The task — Print out the entries exactly, and include each one.

Data extract —
Segment Open

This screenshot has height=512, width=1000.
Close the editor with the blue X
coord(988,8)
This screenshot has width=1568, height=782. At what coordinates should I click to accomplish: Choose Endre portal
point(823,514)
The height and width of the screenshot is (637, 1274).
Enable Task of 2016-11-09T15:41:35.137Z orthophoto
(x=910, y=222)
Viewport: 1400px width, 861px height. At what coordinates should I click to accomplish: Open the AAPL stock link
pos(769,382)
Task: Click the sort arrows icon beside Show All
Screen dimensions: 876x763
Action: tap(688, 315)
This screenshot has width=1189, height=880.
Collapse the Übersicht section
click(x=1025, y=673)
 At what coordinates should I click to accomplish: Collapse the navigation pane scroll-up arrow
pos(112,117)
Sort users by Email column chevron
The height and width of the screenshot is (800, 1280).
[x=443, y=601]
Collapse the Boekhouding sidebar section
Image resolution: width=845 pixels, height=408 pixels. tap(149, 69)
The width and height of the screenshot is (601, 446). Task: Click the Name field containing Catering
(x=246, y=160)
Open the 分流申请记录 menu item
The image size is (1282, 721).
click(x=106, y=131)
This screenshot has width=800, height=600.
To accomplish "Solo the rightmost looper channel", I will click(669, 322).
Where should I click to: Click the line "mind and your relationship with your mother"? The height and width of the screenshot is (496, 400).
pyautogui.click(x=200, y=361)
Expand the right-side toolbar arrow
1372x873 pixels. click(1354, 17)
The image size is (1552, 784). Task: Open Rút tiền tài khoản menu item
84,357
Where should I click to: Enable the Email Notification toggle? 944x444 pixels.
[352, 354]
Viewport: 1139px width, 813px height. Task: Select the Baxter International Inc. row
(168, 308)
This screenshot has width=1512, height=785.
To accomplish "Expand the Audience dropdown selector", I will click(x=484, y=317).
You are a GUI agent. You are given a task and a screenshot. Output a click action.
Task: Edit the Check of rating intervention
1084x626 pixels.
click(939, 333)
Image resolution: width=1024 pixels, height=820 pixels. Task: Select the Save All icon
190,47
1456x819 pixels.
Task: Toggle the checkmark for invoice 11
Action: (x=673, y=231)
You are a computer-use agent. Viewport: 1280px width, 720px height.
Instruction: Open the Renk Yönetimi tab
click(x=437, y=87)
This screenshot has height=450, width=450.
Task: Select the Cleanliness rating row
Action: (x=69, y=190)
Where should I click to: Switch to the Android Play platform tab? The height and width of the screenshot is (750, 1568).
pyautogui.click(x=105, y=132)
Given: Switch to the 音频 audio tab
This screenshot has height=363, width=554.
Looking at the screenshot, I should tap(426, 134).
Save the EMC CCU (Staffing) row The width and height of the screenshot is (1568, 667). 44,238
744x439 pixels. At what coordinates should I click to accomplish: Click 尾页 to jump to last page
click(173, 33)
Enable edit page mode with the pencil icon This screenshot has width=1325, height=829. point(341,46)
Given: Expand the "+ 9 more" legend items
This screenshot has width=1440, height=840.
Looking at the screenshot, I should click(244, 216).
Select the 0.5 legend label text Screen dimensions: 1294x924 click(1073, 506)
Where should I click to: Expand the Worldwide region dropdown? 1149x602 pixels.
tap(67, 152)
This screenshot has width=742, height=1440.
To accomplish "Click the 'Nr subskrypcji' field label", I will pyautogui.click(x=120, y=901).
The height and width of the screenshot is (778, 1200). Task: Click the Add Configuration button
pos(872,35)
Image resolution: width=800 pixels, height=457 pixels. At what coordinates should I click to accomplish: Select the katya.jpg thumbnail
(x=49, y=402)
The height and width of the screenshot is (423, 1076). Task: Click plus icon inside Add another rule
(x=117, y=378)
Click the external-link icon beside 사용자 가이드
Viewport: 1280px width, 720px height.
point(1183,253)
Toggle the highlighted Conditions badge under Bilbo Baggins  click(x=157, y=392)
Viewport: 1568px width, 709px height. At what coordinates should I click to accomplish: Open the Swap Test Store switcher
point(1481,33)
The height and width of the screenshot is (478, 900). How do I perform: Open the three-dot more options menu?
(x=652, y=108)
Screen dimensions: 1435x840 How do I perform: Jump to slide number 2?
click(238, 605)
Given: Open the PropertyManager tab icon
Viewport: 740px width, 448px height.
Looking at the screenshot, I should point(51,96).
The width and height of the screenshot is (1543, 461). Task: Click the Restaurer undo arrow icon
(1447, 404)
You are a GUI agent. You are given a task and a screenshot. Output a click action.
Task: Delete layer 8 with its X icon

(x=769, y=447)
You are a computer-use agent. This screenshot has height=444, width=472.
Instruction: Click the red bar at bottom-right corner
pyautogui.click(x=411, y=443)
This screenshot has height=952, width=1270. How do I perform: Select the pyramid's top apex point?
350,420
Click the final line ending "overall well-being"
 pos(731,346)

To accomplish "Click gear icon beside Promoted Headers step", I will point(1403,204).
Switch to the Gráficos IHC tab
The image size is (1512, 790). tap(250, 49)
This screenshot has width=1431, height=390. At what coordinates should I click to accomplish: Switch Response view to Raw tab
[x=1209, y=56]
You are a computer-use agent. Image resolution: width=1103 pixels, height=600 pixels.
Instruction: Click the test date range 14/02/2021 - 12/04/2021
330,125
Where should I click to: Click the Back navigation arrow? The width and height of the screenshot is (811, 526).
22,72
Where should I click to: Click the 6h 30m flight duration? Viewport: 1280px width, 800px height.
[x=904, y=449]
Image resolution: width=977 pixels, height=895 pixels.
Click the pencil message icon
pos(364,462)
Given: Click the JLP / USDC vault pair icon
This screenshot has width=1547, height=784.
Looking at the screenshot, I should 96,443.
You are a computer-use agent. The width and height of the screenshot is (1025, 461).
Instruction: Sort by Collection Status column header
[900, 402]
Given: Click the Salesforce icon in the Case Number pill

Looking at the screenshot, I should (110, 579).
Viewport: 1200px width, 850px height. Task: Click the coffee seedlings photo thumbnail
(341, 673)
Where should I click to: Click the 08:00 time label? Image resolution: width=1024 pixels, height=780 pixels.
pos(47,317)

Segment Closed

Exercise solution —
This screenshot has height=512, width=1000.
Close the editor with the blue X
coord(988,8)
This screenshot has width=1568, height=782. At what coordinates should I click to accomplish: Choose Endre portal
point(823,514)
The height and width of the screenshot is (637, 1274).
Enable Task of 2016-11-09T15:41:35.137Z orthophoto
(x=910, y=222)
Viewport: 1400px width, 861px height. At what coordinates should I click to accomplish: Open the AAPL stock link
pos(769,382)
Task: Click the sort arrows icon beside Show All
Screen dimensions: 876x763
Action: tap(688, 315)
This screenshot has width=1189, height=880.
Collapse the Übersicht section
click(x=1025, y=673)
 At what coordinates should I click to accomplish: Collapse the navigation pane scroll-up arrow
pos(112,117)
Sort users by Email column chevron
The height and width of the screenshot is (800, 1280).
[x=443, y=601]
Collapse the Boekhouding sidebar section
Image resolution: width=845 pixels, height=408 pixels. tap(149, 69)
The width and height of the screenshot is (601, 446). Task: Click the Name field containing Catering
(x=246, y=160)
Open the 分流申请记录 menu item
The image size is (1282, 721).
click(x=106, y=131)
This screenshot has width=800, height=600.
To accomplish "Solo the rightmost looper channel", I will click(669, 322).
Where should I click to: Click the line "mind and your relationship with your mother"? The height and width of the screenshot is (496, 400).
pyautogui.click(x=200, y=361)
Expand the right-side toolbar arrow
1372x873 pixels. click(1354, 17)
The image size is (1552, 784). Task: Open Rút tiền tài khoản menu item
84,357
Where should I click to: Enable the Email Notification toggle? 944x444 pixels.
[352, 354]
Viewport: 1139px width, 813px height. Task: Select the Baxter International Inc. row
(168, 308)
This screenshot has width=1512, height=785.
To accomplish "Expand the Audience dropdown selector", I will click(x=484, y=317).
You are a GUI agent. You are given a task and a screenshot. Output a click action.
Task: Edit the Check of rating intervention
1084x626 pixels.
click(939, 333)
Image resolution: width=1024 pixels, height=820 pixels. Task: Select the Save All icon
190,47
1456x819 pixels.
Task: Toggle the checkmark for invoice 11
Action: (x=673, y=231)
You are a computer-use agent. Viewport: 1280px width, 720px height.
Instruction: Open the Renk Yönetimi tab
click(x=437, y=87)
This screenshot has height=450, width=450.
Task: Select the Cleanliness rating row
Action: (x=69, y=190)
Where should I click to: Switch to the Android Play platform tab? The height and width of the screenshot is (750, 1568).
pyautogui.click(x=105, y=132)
Given: Switch to the 音频 audio tab
This screenshot has height=363, width=554.
Looking at the screenshot, I should tap(426, 134).
Save the EMC CCU (Staffing) row The width and height of the screenshot is (1568, 667). 44,238
744x439 pixels. At what coordinates should I click to accomplish: Click 尾页 to jump to last page
click(173, 33)
Enable edit page mode with the pencil icon This screenshot has width=1325, height=829. point(341,46)
Given: Expand the "+ 9 more" legend items
This screenshot has width=1440, height=840.
Looking at the screenshot, I should click(244, 216).
Select the 0.5 legend label text Screen dimensions: 1294x924 click(1073, 506)
Where should I click to: Expand the Worldwide region dropdown? 1149x602 pixels.
tap(67, 152)
This screenshot has width=742, height=1440.
To accomplish "Click the 'Nr subskrypcji' field label", I will pyautogui.click(x=120, y=901).
The height and width of the screenshot is (778, 1200). Task: Click the Add Configuration button
pos(872,35)
Image resolution: width=800 pixels, height=457 pixels. At what coordinates should I click to accomplish: Select the katya.jpg thumbnail
(x=49, y=402)
The height and width of the screenshot is (423, 1076). Task: Click plus icon inside Add another rule
(x=117, y=378)
Click the external-link icon beside 사용자 가이드
Viewport: 1280px width, 720px height.
point(1183,253)
Toggle the highlighted Conditions badge under Bilbo Baggins  click(x=157, y=392)
Viewport: 1568px width, 709px height. At what coordinates should I click to accomplish: Open the Swap Test Store switcher
point(1481,33)
The height and width of the screenshot is (478, 900). How do I perform: Open the three-dot more options menu?
(x=652, y=108)
Screen dimensions: 1435x840 How do I perform: Jump to slide number 2?
click(238, 605)
Given: Open the PropertyManager tab icon
Viewport: 740px width, 448px height.
Looking at the screenshot, I should point(51,96).
The width and height of the screenshot is (1543, 461). Task: Click the Restaurer undo arrow icon
(1447, 404)
You are a GUI agent. You are given a task and a screenshot. Output a click action.
Task: Delete layer 8 with its X icon

(x=769, y=447)
You are a computer-use agent. This screenshot has height=444, width=472.
Instruction: Click the red bar at bottom-right corner
pyautogui.click(x=411, y=443)
This screenshot has height=952, width=1270. How do I perform: Select the pyramid's top apex point?
350,420
Click the final line ending "overall well-being"
 pos(731,346)

To accomplish "Click gear icon beside Promoted Headers step", I will point(1403,204).
Switch to the Gráficos IHC tab
The image size is (1512, 790). tap(250, 49)
This screenshot has width=1431, height=390. At what coordinates should I click to accomplish: Switch Response view to Raw tab
[x=1209, y=56]
You are a computer-use agent. Image resolution: width=1103 pixels, height=600 pixels.
Instruction: Click the test date range 14/02/2021 - 12/04/2021
330,125
Where should I click to: Click the Back navigation arrow? The width and height of the screenshot is (811, 526).
22,72
Where should I click to: Click the 6h 30m flight duration? Viewport: 1280px width, 800px height.
[x=904, y=449]
Image resolution: width=977 pixels, height=895 pixels.
Click the pencil message icon
pos(364,462)
Given: Click the JLP / USDC vault pair icon
This screenshot has width=1547, height=784.
Looking at the screenshot, I should 96,443.
You are a computer-use agent. The width and height of the screenshot is (1025, 461).
Instruction: Sort by Collection Status column header
[900, 402]
Given: Click the Salesforce icon in the Case Number pill

Looking at the screenshot, I should (110, 579).
Viewport: 1200px width, 850px height. Task: Click the coffee seedlings photo thumbnail
(341, 673)
Where should I click to: Click the 08:00 time label? Image resolution: width=1024 pixels, height=780 pixels.
pos(47,317)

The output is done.